## WORK TASK
Repeat every record below, word for word.

## AVAILABLE DATA
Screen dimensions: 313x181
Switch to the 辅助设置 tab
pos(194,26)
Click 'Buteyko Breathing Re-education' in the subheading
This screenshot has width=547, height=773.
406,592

## ANSWER SPACE
Screen dimensions: 313x181
Switch to the 辅助设置 tab
pos(194,26)
Click 'Buteyko Breathing Re-education' in the subheading
This screenshot has width=547, height=773.
406,592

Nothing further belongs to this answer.